Wednesday, September 24, 2014

Configuring Java development on Linux

I run Linux Mint on my workstation and my laptop, and so my students see me using it in the classroom and in my office. A few students have dipped their toes into GNU/Linux this semester, but configuring a useful and robust Java development environment can be challenging for someone new to the Linux ecosystem. I am writing this blog post to document how I set up my environment, and why I do it this way. I will assume a Debian-based Linux distribution, although I have used this approach on RPM-based distros as well.

The first step is to get rid of the default OpenJDK installation. I sympathize with the goals of the OpenJDK community and of free software in general, but at the same time, I am content to run Oracle's JDK for development purposes. Instructions for doing this depend on your distribution, and a quick search will likely show something like this:

sudo apt-get purge openjdk*
sudo apt-get purge icedtea-* openjdk-*

It probably doesn't matter if you keep the OpenJDK installed, but since we're not using it, we may as well clean it out.

In the bad old days, I would install all my Java libraries into /usr/local, and then I would curse myself over getting the permissions right. These days, I just put them in an apps folder off of my home directory—that is, at /home/pvg/apps. If you're very new to *nix, not that the tilde (~) is used to represent your home directory, so I also refer to this directory as ~/apps.

Next step is to download the JDK from Oracle. I will assume we're using Java SE 7, release 40, just for the sake of discussion. The approach is the same for any release, and in fact, allows for parallel installation of different releases. I extract the JDK into ~/apps/jdk1.7.0_40 using standard archiving tools. Then, set up a symbolic link in ~/apps to point to this particular release of the JDK. From the ~/apps directory, it looks like this:

ln -s jdk1.7.0_40 jdk1.7.0

Now, I can reference ~/apps/jdk1.7.0 and it goes immediately to release 40. If I want to update my Java version, I simply drop it into ~/apps and update the symbolic link—no other changes are required.

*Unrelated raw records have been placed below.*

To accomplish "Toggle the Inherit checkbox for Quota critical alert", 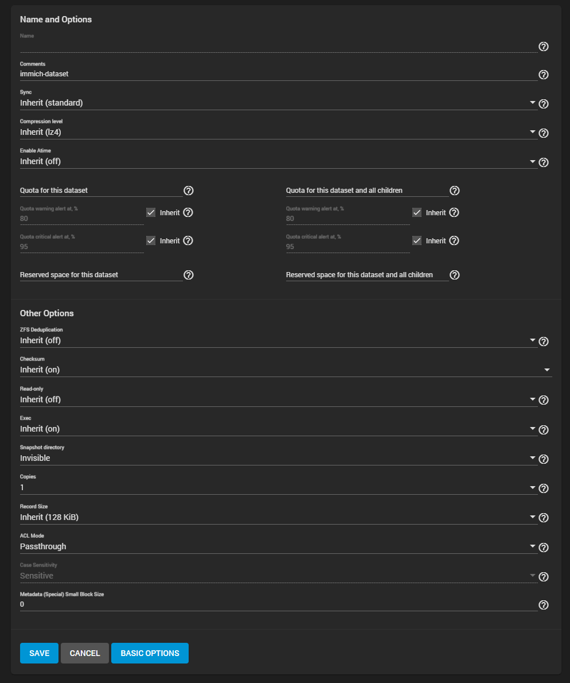I will click(x=150, y=240).
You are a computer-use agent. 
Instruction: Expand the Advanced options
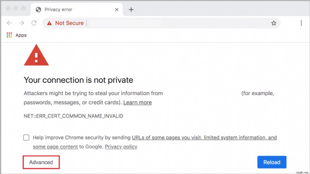click(41, 162)
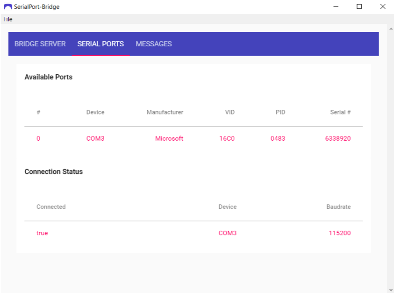Click the 16C0 VID value
Image resolution: width=394 pixels, height=293 pixels.
tap(227, 139)
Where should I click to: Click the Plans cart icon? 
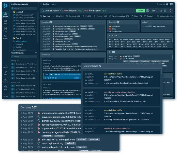pyautogui.click(x=5, y=73)
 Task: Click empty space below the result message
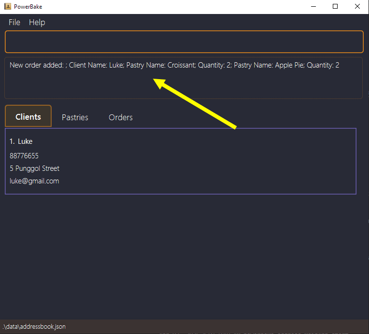point(183,86)
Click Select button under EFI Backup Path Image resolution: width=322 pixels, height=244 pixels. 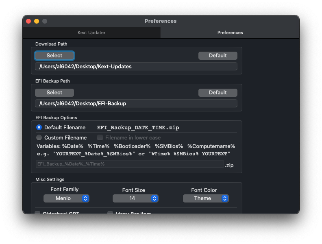(54, 93)
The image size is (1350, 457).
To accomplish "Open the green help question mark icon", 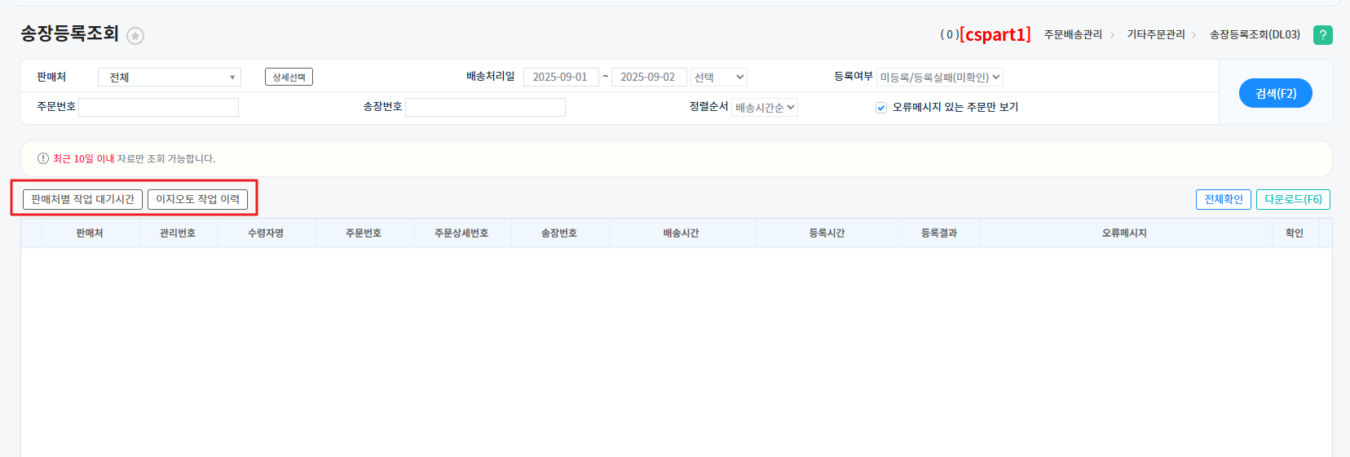I will (x=1322, y=35).
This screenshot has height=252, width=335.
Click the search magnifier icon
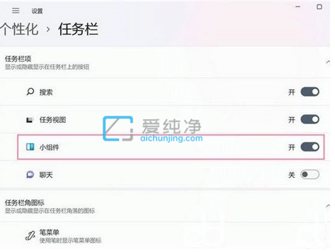(30, 92)
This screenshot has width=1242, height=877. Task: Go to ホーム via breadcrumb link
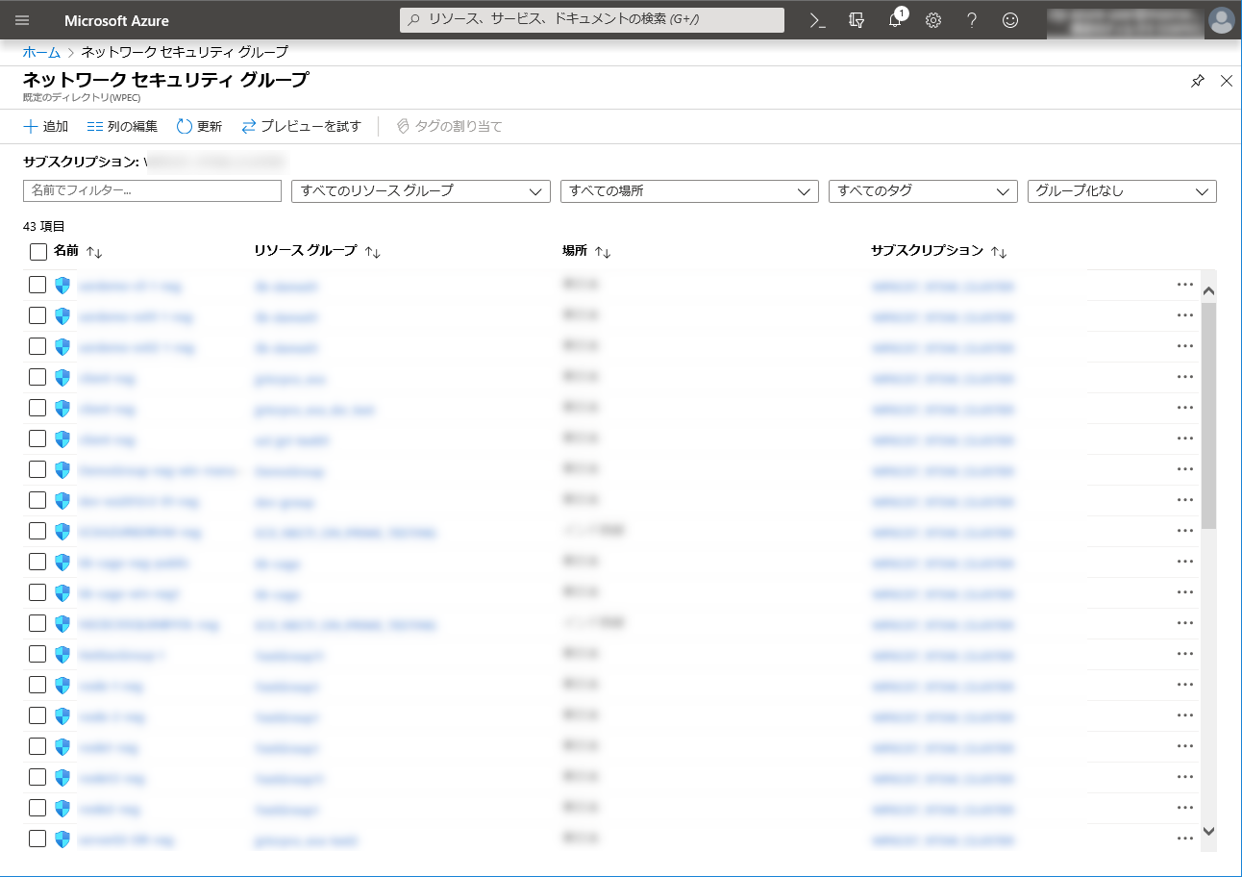41,52
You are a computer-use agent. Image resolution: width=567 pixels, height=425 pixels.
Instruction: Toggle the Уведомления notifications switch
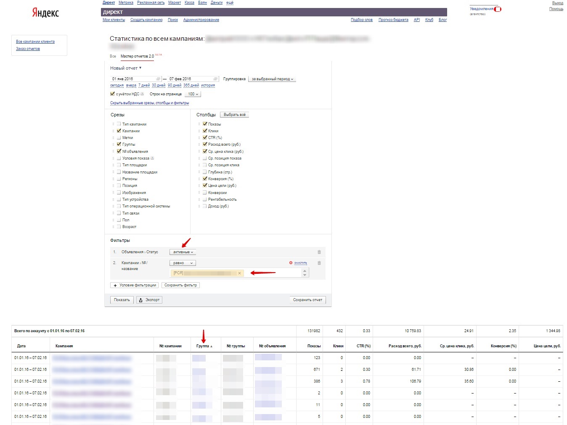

Making this JDK accessible from the command line just requires a few tweaks to the .bashrc file. This is a hidden file in your home directory; this means you won't see it with a standard ls command, but you can if you do ls -a. Since I use emacs, I can open the file with emacs .bashrc from my home directory; vim or another editor would work similarly, except not quite as well because they are not emacs. What we'll do is add two export commands, one to specify JAVA_HOME and another to tweak the path. I put them at the bottom of my .bashrc, along with a comment reminding myself what I was doing. The result looks like this:

# Use the JDK in ~/apps
export JAVA_HOME=/home/pvg/apps/jdk1.7.0
export PATH=$JAVA_HOME/bin:$PATH

You will need to open a new console or source the .bashrc file to see the change. Now, if you type the command java -version, you should see that you're running JDK 1.7.0 Release 40 (in my example). Note that you can use the which command to determine which executable is being run, so which java should return /home/pvg/apps/jdk1.7.0/bin/java.

My installation strategy for Maven, Ant, and Eclipse is similar. This gives me fine-grained control over which version I have installed, and I can hop between versions by simply tweaking my path. For example, in my ~/apps directory I have apache-maven-3.1.0, and then in ~/.bashrc I have added the following lines:

export MAVEN_HOME=/home/pvg/apps/apache-maven-3.1.0

I keep a link to Eclipse on my desktop for ease of access. There is a trick to making this work in KDE; I don't know if this is applicable to other desktop environments. In my Eclipse configuration file (~/apps/eclipse/eclipse.ini) I have added a link to the JavaVM that should be used to start Eclipse. The two lines look like this:


These go before the -vmargs flag that is probably already there.

I hope this is useful information for my students and others who are experimenting with configuring GNU/Linux systems for Java development. If you have other tips or approaches, feel free to leave them in the comments.